GOAL: Please rewrite the items starting at the line containing "in Filter box" and ending at the line containing "will (90, 276).", switching "accomplish" to "complete" and leaving everything else unchanged.

(Items from a dataset)
----

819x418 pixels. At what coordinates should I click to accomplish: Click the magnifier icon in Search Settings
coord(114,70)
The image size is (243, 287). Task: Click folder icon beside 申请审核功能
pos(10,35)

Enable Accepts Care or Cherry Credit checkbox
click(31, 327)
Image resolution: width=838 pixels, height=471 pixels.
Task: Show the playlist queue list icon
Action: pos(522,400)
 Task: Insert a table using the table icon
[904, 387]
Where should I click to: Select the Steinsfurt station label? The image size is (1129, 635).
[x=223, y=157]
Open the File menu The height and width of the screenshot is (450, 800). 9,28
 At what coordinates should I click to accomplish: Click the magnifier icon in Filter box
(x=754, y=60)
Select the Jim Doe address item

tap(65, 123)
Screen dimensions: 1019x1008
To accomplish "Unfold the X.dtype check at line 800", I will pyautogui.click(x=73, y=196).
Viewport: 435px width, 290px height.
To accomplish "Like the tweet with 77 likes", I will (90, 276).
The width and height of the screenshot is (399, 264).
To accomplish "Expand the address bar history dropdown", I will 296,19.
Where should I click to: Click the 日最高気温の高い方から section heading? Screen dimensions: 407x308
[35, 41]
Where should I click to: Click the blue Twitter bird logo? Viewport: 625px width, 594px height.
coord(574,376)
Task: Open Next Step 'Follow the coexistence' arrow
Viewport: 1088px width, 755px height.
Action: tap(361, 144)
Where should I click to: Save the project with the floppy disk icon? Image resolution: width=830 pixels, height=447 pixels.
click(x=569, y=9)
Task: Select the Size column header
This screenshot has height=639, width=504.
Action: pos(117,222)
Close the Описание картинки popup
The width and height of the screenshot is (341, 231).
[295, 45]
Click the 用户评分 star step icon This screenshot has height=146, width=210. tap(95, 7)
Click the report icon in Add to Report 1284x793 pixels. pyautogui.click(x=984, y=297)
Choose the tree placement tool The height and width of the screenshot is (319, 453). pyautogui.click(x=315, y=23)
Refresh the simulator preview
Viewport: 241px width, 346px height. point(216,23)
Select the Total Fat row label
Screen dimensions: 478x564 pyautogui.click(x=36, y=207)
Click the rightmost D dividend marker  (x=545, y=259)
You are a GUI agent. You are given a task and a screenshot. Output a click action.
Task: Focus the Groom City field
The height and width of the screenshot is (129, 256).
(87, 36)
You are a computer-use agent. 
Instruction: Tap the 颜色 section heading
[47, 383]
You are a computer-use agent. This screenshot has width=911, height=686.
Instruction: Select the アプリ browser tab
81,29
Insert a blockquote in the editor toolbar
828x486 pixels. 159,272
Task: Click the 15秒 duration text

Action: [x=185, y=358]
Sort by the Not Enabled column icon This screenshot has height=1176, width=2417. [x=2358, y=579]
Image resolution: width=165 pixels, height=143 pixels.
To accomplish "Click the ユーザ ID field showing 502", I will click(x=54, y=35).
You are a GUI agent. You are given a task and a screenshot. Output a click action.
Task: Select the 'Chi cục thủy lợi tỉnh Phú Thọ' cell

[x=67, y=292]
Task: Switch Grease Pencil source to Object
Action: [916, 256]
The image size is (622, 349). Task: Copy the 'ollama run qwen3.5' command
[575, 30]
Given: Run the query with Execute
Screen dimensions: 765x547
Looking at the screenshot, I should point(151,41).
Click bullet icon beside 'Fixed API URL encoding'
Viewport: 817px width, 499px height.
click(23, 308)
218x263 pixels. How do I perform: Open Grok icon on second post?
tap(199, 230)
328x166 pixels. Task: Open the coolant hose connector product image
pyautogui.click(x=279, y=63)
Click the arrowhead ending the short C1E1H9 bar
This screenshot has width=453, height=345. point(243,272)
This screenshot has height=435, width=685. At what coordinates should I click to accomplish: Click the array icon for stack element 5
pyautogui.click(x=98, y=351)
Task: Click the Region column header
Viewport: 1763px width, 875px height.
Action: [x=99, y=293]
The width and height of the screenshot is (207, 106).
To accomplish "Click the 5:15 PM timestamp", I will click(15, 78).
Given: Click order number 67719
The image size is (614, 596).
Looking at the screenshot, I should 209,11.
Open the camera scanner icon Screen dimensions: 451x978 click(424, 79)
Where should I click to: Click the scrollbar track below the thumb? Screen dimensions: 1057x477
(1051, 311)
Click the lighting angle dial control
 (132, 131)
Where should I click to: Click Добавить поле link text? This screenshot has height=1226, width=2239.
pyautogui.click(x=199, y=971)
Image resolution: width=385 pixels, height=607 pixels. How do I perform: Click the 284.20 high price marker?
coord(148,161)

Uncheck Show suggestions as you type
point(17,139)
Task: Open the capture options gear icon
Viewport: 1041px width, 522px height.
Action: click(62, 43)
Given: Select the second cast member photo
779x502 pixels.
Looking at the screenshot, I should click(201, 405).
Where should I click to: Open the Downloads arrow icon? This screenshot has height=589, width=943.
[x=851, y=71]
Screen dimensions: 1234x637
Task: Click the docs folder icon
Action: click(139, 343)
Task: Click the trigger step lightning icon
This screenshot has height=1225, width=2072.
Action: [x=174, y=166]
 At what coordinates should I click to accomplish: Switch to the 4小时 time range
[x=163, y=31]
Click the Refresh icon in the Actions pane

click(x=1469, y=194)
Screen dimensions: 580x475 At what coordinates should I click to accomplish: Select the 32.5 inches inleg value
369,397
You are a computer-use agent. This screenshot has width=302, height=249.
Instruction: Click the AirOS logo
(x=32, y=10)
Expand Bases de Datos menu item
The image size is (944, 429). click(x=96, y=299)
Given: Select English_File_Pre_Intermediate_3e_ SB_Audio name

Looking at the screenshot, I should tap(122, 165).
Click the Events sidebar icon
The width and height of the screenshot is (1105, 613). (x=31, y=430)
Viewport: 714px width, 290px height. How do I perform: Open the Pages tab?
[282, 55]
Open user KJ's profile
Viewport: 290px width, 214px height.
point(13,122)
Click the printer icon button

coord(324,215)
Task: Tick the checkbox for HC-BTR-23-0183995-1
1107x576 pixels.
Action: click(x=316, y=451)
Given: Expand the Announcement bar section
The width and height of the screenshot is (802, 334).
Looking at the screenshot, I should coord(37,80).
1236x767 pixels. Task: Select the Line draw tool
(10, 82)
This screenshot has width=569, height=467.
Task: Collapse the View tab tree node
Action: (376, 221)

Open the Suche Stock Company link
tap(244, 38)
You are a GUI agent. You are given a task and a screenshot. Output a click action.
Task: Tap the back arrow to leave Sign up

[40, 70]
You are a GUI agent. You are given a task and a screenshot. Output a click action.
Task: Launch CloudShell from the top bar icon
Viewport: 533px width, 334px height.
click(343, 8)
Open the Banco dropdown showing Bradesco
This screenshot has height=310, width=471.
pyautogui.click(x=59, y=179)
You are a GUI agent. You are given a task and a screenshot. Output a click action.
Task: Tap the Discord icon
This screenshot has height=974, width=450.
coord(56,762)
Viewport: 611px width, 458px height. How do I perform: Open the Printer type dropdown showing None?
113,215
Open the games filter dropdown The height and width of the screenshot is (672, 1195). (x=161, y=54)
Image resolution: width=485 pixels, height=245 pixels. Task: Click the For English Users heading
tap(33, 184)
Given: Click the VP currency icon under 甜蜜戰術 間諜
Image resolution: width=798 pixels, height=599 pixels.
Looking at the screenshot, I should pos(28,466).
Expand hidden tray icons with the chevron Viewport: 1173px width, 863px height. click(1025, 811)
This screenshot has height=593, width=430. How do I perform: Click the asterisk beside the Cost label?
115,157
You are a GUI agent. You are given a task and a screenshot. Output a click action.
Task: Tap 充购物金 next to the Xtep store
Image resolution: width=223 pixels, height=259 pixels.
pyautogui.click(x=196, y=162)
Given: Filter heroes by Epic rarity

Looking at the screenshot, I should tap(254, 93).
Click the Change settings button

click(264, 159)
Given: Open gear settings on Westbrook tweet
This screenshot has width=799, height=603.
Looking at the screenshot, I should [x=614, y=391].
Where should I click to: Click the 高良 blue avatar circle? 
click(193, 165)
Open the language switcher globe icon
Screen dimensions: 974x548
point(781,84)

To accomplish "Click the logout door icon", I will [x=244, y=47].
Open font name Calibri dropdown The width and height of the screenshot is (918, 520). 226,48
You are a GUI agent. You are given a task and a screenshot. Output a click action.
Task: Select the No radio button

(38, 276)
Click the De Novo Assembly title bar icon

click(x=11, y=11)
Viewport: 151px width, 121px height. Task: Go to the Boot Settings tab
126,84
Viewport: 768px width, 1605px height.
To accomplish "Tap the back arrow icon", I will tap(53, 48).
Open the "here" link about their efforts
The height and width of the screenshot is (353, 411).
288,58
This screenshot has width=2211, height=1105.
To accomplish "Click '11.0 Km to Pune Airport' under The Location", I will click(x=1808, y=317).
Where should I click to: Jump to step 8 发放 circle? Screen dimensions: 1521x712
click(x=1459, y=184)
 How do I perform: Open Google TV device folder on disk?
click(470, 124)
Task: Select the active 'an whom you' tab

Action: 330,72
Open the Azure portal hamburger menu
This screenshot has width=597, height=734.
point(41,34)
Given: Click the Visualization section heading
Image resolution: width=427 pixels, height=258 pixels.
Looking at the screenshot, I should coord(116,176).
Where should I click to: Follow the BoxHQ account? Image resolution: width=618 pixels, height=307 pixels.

----

SOLUTION FOR THIS PROBLEM:
 At what coordinates should I click to complete: Click the magnifier icon in Filter box
(x=754, y=60)
Select the Jim Doe address item

tap(65, 123)
Screen dimensions: 1019x1008
To complete "Unfold the X.dtype check at line 800", I will pyautogui.click(x=73, y=196).
Viewport: 435px width, 290px height.
To complete "Like the tweet with 77 likes", I will (90, 276).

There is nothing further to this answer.